Knowing what your full retirement age is and when you’re first eligible to retire is just one part of the NYSLRS Basics series. Look out for a future post on retirement option selection.


*There are some exceptions: Tier 1 members can retire at age 55 without a benefit reduction; ERS Tier 2, 3 & 4 members and Tier 5 Uniformed Court Officers and Peace Officers employed by the Unified Court System can retire at age 55 with 30 or more years of service credit without a benefit reduction.

10 thoughts on “NYSLRS Basics: When Can You Retire?

  1. Denise

    Good Morning,

    I will have 30 years of service credit with my employer of July 1, 2016. My question is can I retire any day after July 1, 2016?

    Reply
    1. NYSLRS

      Assuming you’re in a regular retirement plan, you can apply for retirement any time after you reach age 55. Once you have 30 years of service credit before you reach the age of 62, you can retire without a benefit reduction. You should confirm the date you’ll have 30 years of service credit by submitting a Request for Estimate form (RS6030). On the form, explain that you want an estimate based on the date you will have 30 years of service credit.

      Reply
  2. Jose

    I will have 30 years of service credit as a NYS Corrections Officer (Tier 3) in 2019, however, I will be 51 years old. Will I be able to retire without a benefit reduction or will I have to wait until I turn 55 years old to retire? Are there any benefits if I continue to work longer than age 55?

    Reply
    1. NYSLRS Post author

      Assuming you are covered under the Article 14 Corrections Officer plan, with 25 years of creditable Corrections service, you may retire at any age with full benefits (one-half of your final average salary [FAS]).
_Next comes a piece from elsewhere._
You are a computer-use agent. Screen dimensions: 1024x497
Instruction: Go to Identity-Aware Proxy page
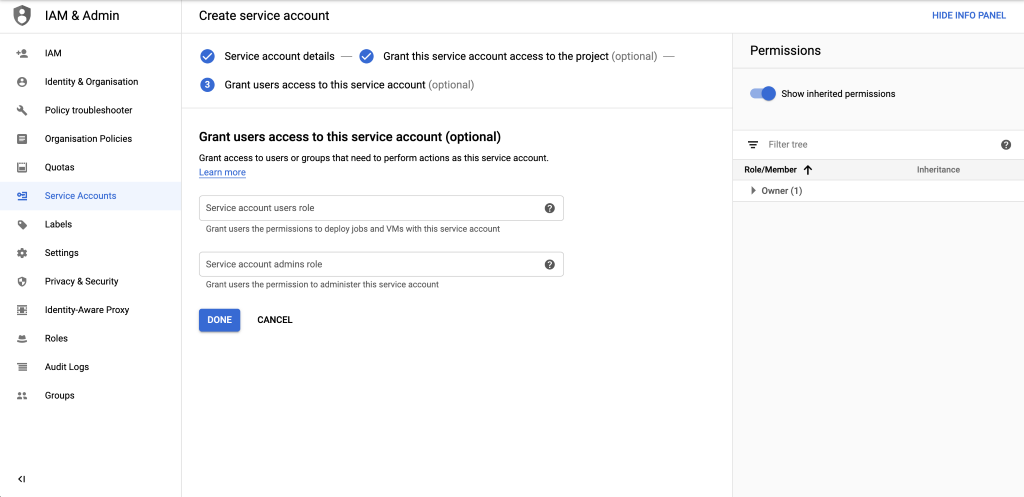pos(86,310)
      If you retire between the ages of 55 and 62 (between 55 and 63 for Tier 6 members) with more than 25 years of service, you will receive the better benefit provided by either:

      • One-half of your FAS; or
      • 2 percent of your FAS for each year of service (maximum of 30 years), less a reduction for retiring before age 62 (age 63 for Tier 6 members)
      Reply
  3. Cindy affinati

    Does any sick time accrued add to your service credit length? If I will have 30 years in August and I have three months’ worth of sick leave credit, can I retire in May and still effectively have 30 years’ credit?

    Reply
    1. NYSLRS Post author

      If your employer provides the sick leave benefit (Section 41(j) of the Retirement and Social Security Law), you may receive additional service credit for your unused, unpaid sick leave at retirement. However, you cannot use this additional credit to qualify for better retirement benefit calculation or reach a milestone. If you are a Tier 2, 3, or 4 member retiring before age 62 and need 30 years of service credit to retire without a benefit reduction, you would need to earn the 30 years of service first. Then, if your employer offers the sick leave benefit, you can receive the additional time toward your retirement benefit calculation.

      Reply
        1. NYSLRS Post author

          Tier 4 members can use up to 30 days of vacation pay towards their FAS calculation as long as their last three consecutive years are the highest. There are limitations though. For Tier 4 members, each year of your FAS cannot be more than 10% higher than the average of the previous two years. Any earnings above the limit will not be used in your pension calculation.

          For more information, or information about other tiers, please visit our Final Average Salary page or find your retirement plan booklet on our Publications page.

          Reply
  4. bruce goldberg

    I would like to retire when I am 62 at the end of april 2017 I believe I will be a couple months short of 25 yrs service at that time. I,m tier 2, Would I receive full benefits or do I need to wait till ii have 25 yrs. thanks

    Reply
    1. NYSLRS

      For most retirement plans, there is no early age reduction if you retire when you reach age 62. But, in order to get you the account-specific information you need, please email our customer service representatives using our secure email form, and one of our representatives can review your account to address your questions. Filling out the secure form allows us to safely contact you about your personal account information. Please allow five to seven business days for a response.